The research findings by University of Auckland PhD student Victor Li will be presented this week at the New Zealand society for earthquake engineering conference in Auckland.

It is likely to draw significant interest in this sector as more than 100 multi-storey buildings in Wellington’s CBD alone are identified to be well below modern code.

With so many pre-1982 concrete buildings in New Zealand considered a particular earthquake risk, the research by the team supervised by Dr Enrique del Rey Castillo and Dr Rick Henry and funded by Toka Tū Ake EQC, has been in a race against time to find the most efficient and cost-effective ways to strengthen thin concrete walls.

Li says that this type of concrete walls can deform out of plane due to their thinness and inherent instability, and just one per cent of lateral displacement can cause catastrophic collapse.
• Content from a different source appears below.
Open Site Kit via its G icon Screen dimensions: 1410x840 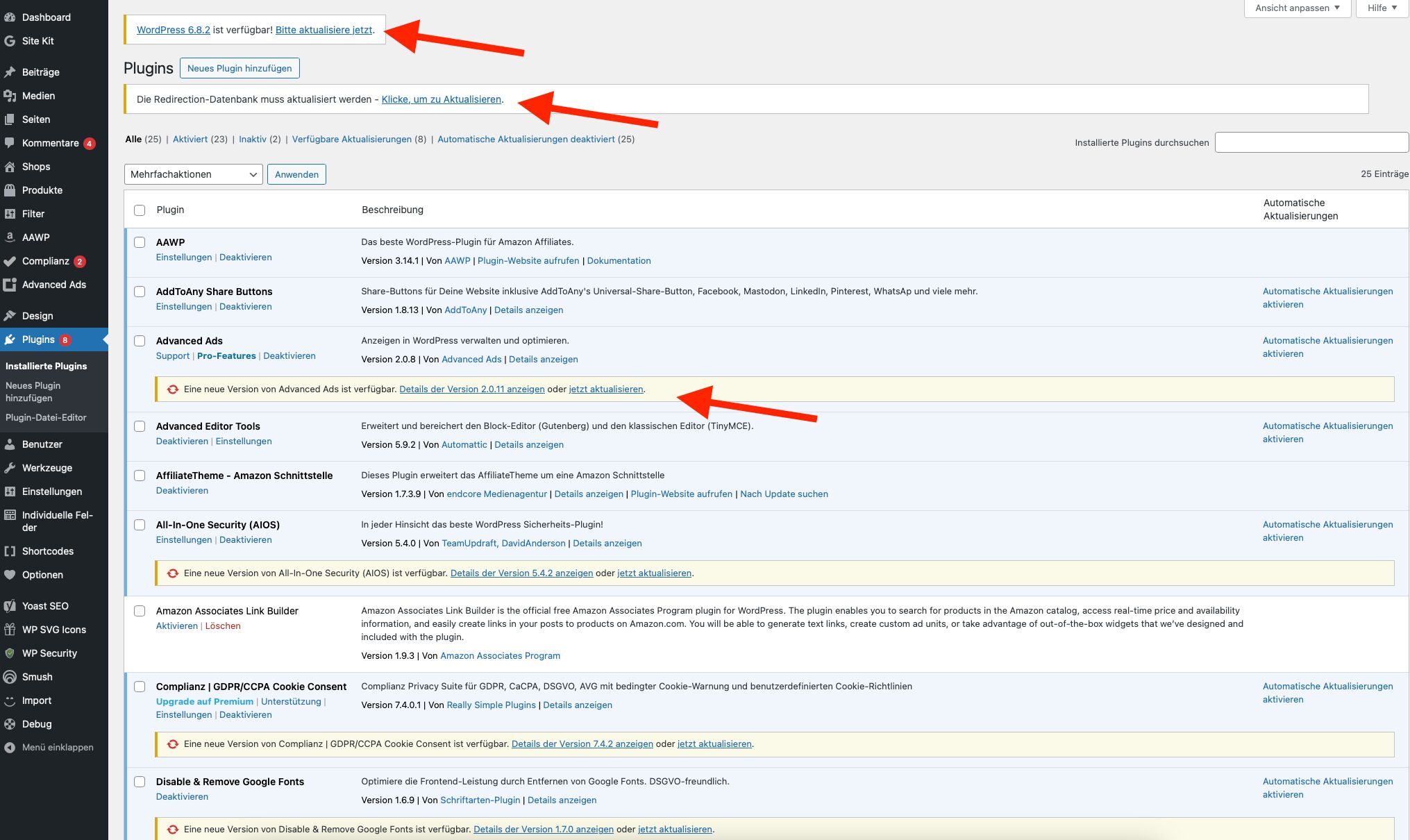[x=10, y=41]
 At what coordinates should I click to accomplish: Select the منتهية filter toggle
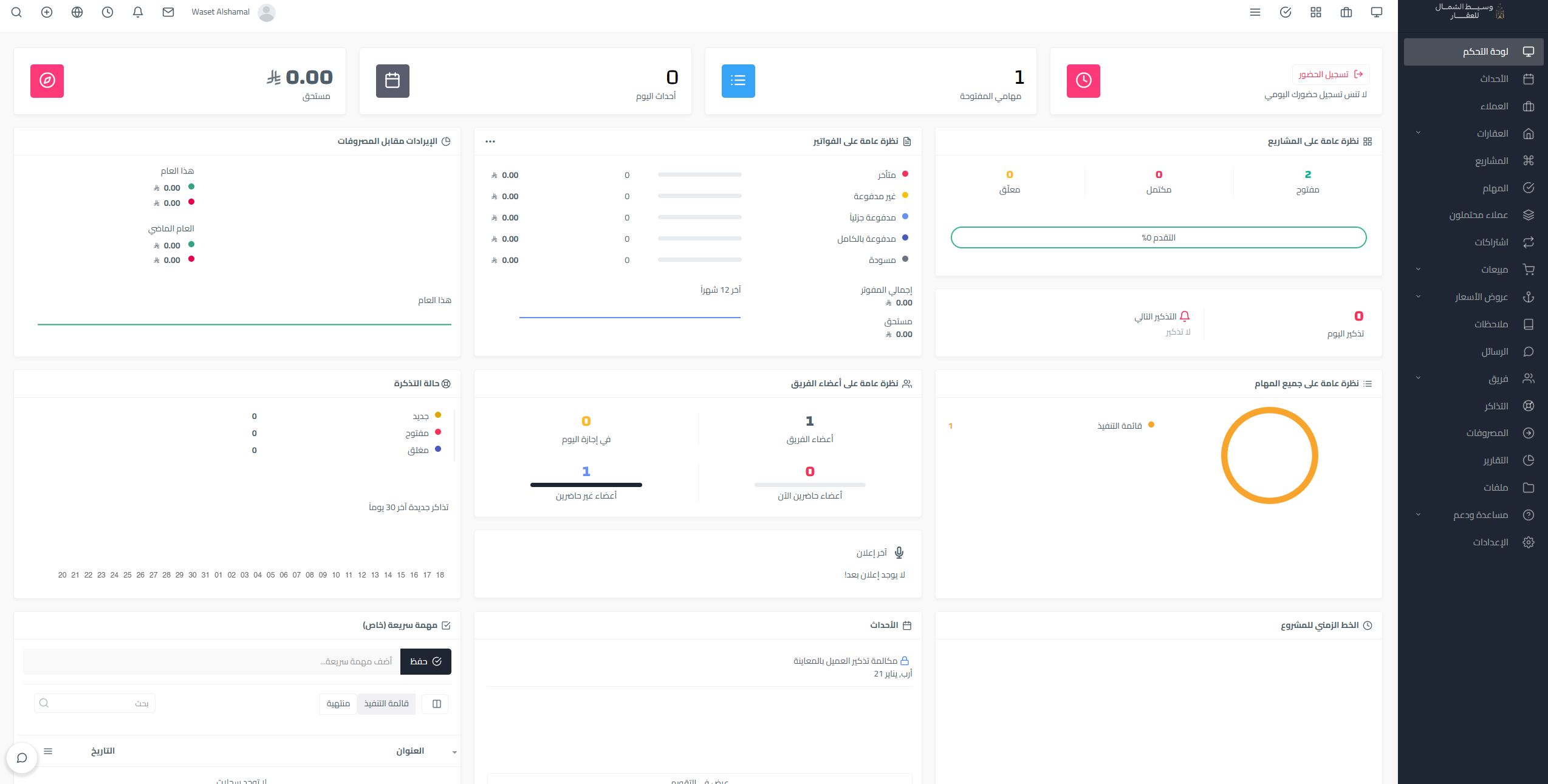point(338,703)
“Technically it’s called axial failure.  It can still happen in a newer building, as we saw in Christchurch’s Grand Chancellor Hotel,  but the pre-1982 design methods mean the risk is higher in those older buildings,” Li says. 
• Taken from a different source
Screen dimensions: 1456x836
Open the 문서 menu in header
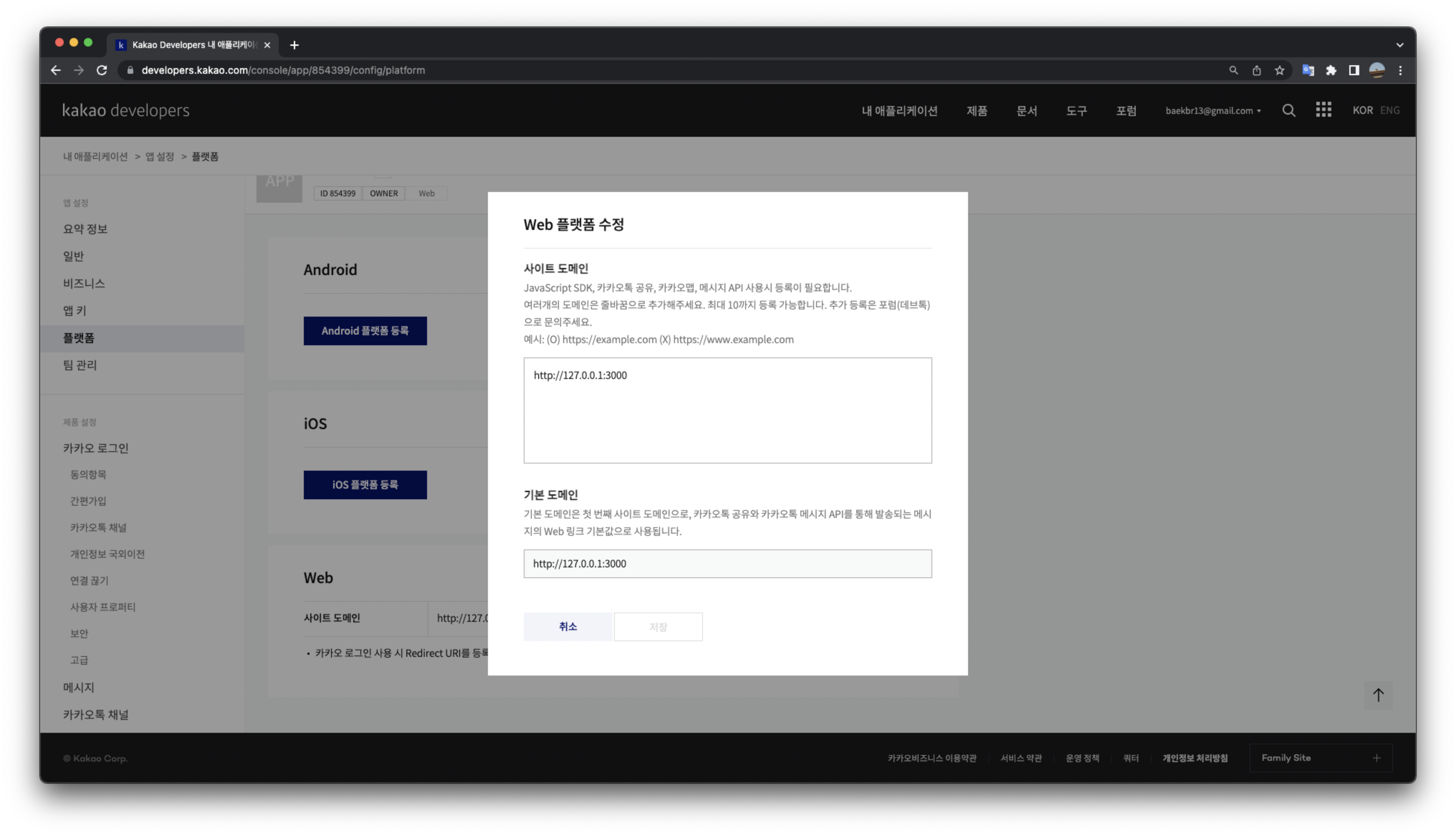(1026, 111)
“Up until now there has been no guidance on how these walls could be strengthened, but our research has shown that with the carbon fibre solution, the wall cannot buckle in the out of plane direction,” says Li, who added that the team tested the walls up to twice the building code for seismic resilience.

Toka Tū Ake EQC head of research Dr Natalie Balfour many older commercial buildings are being converted to apartments, so it is vital to ensure that people live in homes that meet modern earthquake standards. 

“Toka Tū Ake EQC decided to fund this research because it will deliver practical guidance on how at-risk walls in older buildings can be strengthened cost-effectively.  It will also establish a consistent way of doing these fixes across New Zealand,” she says.

“At the NZSEE conference we will present new guidelines and equations for engineers to use, so they can choose the most efficient and cost-effective fix for their particular problem wall.”

Dr Castillo says his team has had a lot of support from industry players like Concrete NZ, Mapei, Sika, Holmes and BBR Contech who are all extremely interested in the research and to ensure that the testing would deliver real-world results.